The goddess is believed to have been worshipped by the Vrishnis. Many "kinship triads", depicting Vasudeva Krishna, Balarama, and their sister Ekanamsha have been found in the Mathura region, which are stylistically dated to the early centuries of the Common era. She is believed to have also reincarnated as the goddess Subhadra, the daughter of Vasudeva and Rohini.

Etymology 
In Sanskrit, Ekanamsha means "the single, portionless one", and is a name of the new moon. Another interpretation of her name is that the goddess Yogamaya came to be known as Ekanaṃsha because she was born of one part (aṃśa) of Vishnu himself.

Literature

Harivamsa 
According to S. C. Mukherji, a modern scholar, in the Harivamsa, Ekanamsha is identified as a shakti of Vishnu as the goddess of Ekadasi, having descended as the daughter of Nanda to protect the baby Krishna from Kamsa.
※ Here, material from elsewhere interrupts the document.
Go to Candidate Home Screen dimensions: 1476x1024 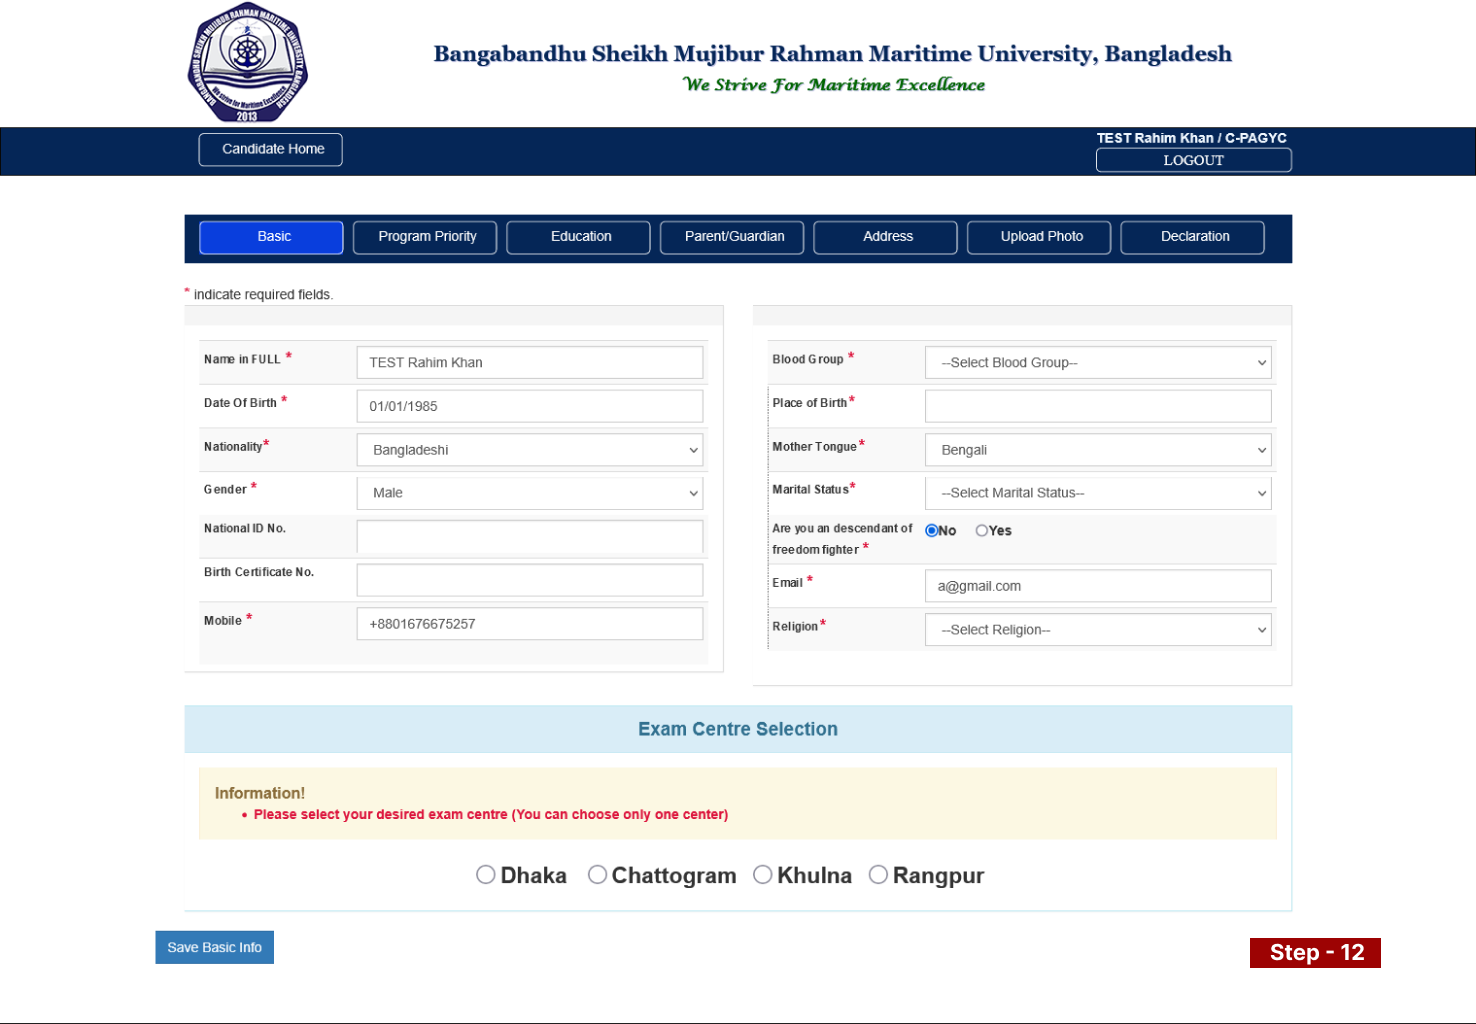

In the Harivamsa, she is represented as sister of Vishnu, due to which she is offered the epithets Vimala Devi and Yogamaya.

Vishnudharmottara Purana 
The Vishnudharmottara Purana describes the deity as Gandhari (the power of illusion pertaining to Vishnu), and this Gandhari represents the deities Dhrti, Kirti, Pusti, Sraddha, Sarasvati, Gayatri, and Kalaratri.

Brahmavaivarta Purana 
According to the Brahmavaivarta Purana, Ekanamsha was the daughter of Nanda and Yashoda, who was taken away by Vasudeva. When Kamsa tried to kill her, she transformed into the goddess Yogamaya, also known by the epithet Durga. Though in other versions the baby girl is carried to the Vindhya mountains, in this text, she stays with Vasudeva and Devaki. Later, when Krishna marries his chief consort, Rukmini, she is sent with Durvasa to protect and help him.